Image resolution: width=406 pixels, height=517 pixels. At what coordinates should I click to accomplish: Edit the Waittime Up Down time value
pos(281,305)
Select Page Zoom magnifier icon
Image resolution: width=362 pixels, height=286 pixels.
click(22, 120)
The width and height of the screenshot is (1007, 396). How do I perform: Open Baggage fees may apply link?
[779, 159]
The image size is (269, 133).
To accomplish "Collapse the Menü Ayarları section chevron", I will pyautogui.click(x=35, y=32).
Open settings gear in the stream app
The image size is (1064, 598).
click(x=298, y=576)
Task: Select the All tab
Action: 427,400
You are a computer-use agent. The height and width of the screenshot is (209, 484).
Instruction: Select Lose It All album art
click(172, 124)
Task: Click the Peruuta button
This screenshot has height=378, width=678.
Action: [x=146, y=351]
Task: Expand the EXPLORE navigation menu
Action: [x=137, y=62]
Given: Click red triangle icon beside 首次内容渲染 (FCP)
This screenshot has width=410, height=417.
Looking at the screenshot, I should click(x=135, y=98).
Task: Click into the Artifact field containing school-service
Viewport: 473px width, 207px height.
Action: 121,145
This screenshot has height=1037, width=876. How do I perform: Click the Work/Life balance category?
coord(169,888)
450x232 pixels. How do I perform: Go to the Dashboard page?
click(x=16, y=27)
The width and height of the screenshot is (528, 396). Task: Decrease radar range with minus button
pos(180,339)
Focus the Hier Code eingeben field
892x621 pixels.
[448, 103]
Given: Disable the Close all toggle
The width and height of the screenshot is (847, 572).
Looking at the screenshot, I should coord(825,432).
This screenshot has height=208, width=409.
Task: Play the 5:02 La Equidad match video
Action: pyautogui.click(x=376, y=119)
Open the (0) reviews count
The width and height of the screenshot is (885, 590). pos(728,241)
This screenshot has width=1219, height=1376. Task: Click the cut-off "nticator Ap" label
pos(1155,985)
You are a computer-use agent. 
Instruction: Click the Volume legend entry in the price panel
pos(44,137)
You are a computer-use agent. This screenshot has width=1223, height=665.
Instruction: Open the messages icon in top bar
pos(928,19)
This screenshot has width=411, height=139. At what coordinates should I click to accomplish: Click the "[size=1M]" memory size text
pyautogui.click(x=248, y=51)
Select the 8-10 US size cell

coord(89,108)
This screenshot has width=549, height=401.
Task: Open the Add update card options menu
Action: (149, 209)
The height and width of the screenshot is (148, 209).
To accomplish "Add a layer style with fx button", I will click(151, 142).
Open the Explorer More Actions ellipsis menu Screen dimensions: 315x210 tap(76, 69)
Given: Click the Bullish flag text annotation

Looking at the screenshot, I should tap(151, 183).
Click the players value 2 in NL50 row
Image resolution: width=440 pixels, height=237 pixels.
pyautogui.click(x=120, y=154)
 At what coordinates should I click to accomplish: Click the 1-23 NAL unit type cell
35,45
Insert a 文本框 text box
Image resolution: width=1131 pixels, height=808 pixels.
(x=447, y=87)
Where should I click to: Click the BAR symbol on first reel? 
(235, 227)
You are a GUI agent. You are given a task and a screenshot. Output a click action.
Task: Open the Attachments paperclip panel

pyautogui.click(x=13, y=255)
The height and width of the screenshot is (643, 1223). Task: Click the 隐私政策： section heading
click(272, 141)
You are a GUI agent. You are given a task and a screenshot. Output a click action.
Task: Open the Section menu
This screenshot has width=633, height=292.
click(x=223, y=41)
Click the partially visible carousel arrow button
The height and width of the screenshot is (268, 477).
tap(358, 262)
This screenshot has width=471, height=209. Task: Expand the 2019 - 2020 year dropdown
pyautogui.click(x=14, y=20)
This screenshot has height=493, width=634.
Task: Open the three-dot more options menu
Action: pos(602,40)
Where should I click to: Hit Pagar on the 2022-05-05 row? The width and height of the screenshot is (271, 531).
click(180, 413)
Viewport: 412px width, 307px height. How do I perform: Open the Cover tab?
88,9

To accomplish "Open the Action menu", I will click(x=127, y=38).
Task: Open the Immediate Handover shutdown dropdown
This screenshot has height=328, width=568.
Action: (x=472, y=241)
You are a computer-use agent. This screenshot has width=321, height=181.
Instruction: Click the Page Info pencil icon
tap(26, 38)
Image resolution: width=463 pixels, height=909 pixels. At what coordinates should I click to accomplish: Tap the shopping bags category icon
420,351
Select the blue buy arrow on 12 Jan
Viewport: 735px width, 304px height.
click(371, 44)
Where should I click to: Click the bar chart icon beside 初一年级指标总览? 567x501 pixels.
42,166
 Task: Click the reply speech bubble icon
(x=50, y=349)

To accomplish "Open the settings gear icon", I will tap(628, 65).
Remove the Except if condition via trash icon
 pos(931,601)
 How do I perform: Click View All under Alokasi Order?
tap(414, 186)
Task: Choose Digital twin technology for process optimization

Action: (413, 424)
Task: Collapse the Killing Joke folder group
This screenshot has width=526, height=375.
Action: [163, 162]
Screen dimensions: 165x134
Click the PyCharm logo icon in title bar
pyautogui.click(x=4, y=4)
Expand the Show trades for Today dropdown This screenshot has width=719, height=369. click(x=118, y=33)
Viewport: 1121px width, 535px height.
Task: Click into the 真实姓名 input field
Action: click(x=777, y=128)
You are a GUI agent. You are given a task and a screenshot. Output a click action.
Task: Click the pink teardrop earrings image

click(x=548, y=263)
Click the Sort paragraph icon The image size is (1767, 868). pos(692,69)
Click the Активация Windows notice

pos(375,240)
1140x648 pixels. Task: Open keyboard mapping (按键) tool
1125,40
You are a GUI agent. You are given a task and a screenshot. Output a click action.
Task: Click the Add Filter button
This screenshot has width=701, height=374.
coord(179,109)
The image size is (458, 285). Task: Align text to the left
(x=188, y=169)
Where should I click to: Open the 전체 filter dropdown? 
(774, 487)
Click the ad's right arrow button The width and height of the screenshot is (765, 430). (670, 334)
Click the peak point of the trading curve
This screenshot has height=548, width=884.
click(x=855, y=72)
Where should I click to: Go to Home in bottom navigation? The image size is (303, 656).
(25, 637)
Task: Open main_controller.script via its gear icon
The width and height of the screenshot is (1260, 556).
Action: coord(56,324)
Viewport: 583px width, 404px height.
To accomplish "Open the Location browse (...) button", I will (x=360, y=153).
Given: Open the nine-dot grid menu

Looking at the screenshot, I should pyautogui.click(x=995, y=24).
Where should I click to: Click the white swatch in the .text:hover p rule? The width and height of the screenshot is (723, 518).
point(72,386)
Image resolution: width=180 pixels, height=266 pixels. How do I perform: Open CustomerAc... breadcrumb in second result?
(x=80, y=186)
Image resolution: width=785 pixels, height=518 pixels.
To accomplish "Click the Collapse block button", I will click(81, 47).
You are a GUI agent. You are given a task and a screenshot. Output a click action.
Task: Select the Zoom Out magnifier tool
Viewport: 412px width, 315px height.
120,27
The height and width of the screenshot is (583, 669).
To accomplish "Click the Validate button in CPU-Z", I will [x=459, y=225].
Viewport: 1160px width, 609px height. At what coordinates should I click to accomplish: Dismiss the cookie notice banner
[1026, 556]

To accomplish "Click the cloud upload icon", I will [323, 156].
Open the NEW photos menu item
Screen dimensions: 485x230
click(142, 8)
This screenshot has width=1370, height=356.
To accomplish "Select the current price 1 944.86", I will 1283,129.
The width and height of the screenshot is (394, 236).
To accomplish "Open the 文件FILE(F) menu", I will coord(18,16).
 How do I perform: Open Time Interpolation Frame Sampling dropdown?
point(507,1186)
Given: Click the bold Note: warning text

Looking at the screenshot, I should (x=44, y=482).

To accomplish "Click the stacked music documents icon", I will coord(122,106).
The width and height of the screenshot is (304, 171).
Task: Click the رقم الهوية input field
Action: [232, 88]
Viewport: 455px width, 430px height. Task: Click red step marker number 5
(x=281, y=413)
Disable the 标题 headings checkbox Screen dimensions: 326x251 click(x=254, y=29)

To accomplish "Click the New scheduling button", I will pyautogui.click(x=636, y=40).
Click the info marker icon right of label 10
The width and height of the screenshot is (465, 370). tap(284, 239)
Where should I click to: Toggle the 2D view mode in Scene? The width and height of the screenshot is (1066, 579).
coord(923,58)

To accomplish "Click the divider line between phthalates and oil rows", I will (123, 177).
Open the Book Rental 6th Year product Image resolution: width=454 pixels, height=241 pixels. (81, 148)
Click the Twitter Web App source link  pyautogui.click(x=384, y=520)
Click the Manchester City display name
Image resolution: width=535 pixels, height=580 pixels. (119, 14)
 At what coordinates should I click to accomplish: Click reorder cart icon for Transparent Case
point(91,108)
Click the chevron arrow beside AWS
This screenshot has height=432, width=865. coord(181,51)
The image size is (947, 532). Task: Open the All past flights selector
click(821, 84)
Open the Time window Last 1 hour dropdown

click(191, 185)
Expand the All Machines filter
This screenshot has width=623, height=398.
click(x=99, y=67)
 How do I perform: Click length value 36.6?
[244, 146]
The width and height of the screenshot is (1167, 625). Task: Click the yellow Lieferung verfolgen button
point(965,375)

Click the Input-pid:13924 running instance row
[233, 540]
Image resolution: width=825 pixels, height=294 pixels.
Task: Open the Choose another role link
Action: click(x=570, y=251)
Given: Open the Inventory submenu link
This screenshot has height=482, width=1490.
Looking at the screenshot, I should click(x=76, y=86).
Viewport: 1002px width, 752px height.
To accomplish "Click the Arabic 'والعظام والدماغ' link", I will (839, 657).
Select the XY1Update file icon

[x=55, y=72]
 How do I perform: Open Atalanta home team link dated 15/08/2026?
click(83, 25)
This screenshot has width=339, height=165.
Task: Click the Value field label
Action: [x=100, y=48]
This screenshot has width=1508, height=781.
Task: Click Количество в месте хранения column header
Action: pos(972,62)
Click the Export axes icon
·····
» What you have to do
Find the lines in the data that include "Disable", then copy each of them.

» Output of the task
Given: Disable the Close all toggle
Disable the 标题 headings checkbox Screen dimensions: 326x251 click(x=254, y=29)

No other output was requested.